● Data shown:

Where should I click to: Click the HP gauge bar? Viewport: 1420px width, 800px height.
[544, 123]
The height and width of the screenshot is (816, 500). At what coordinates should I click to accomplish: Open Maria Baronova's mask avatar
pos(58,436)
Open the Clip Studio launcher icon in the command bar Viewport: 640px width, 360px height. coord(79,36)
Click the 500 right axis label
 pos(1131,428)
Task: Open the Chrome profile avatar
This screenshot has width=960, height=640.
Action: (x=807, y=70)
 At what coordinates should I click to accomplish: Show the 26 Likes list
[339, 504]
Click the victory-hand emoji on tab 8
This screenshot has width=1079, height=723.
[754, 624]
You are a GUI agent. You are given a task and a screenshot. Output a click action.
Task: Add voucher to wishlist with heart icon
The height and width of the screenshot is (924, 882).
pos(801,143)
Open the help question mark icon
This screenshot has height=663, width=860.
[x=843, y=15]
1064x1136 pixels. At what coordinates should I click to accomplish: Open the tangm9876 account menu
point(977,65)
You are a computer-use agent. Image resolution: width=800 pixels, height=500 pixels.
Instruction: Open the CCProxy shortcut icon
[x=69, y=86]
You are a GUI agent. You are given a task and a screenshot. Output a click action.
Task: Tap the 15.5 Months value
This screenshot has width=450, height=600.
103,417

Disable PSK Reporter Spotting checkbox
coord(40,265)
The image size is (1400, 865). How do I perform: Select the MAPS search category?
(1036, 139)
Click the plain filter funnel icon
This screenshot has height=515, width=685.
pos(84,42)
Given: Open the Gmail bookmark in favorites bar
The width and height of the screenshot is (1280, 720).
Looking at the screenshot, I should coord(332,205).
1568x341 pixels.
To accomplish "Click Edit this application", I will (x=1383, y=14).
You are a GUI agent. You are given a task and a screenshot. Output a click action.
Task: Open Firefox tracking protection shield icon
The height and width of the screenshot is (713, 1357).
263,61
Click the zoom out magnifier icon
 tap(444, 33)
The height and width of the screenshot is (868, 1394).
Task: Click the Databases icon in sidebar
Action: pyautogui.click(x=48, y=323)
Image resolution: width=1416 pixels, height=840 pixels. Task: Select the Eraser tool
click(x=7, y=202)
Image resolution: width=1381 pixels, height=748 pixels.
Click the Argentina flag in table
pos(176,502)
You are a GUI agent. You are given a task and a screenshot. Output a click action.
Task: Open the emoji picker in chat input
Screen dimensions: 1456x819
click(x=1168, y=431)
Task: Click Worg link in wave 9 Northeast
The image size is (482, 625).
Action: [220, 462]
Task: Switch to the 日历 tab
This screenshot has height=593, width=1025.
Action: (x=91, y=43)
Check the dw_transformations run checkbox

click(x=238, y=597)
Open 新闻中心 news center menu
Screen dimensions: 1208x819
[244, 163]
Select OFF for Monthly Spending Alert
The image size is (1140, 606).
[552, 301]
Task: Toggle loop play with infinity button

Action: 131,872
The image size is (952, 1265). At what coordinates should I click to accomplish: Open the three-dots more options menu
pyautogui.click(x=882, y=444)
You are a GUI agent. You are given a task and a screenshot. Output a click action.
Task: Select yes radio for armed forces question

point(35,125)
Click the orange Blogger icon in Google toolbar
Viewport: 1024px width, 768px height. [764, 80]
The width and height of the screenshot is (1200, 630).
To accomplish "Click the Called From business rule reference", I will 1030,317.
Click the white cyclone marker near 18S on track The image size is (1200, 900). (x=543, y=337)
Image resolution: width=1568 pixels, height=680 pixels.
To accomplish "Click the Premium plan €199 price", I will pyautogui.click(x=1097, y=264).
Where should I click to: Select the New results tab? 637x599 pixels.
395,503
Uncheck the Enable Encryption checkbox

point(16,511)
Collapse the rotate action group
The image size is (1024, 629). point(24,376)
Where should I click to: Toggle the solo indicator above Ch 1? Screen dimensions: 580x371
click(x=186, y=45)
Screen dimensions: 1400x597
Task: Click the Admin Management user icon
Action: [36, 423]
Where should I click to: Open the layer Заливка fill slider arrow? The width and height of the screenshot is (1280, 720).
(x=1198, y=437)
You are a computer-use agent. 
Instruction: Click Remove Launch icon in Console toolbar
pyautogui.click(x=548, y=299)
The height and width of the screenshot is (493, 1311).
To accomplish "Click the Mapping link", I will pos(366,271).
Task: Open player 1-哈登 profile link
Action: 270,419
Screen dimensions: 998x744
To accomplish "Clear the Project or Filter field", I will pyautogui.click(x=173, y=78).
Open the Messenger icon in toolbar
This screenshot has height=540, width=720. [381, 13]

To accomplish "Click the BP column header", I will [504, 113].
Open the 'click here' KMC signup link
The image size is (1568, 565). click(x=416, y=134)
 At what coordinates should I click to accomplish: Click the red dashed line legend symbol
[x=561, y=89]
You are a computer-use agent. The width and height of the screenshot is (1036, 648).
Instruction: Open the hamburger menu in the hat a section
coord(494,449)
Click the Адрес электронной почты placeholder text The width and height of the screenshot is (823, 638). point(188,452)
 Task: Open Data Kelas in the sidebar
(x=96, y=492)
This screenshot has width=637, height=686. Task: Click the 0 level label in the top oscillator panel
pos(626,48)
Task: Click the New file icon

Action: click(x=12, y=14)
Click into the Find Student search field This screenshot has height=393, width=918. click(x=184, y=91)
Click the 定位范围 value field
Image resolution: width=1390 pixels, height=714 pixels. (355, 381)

● Task description:
Count the lines of the listing above that include the word "emoji" and report the number by itself.

● Exercise response:
2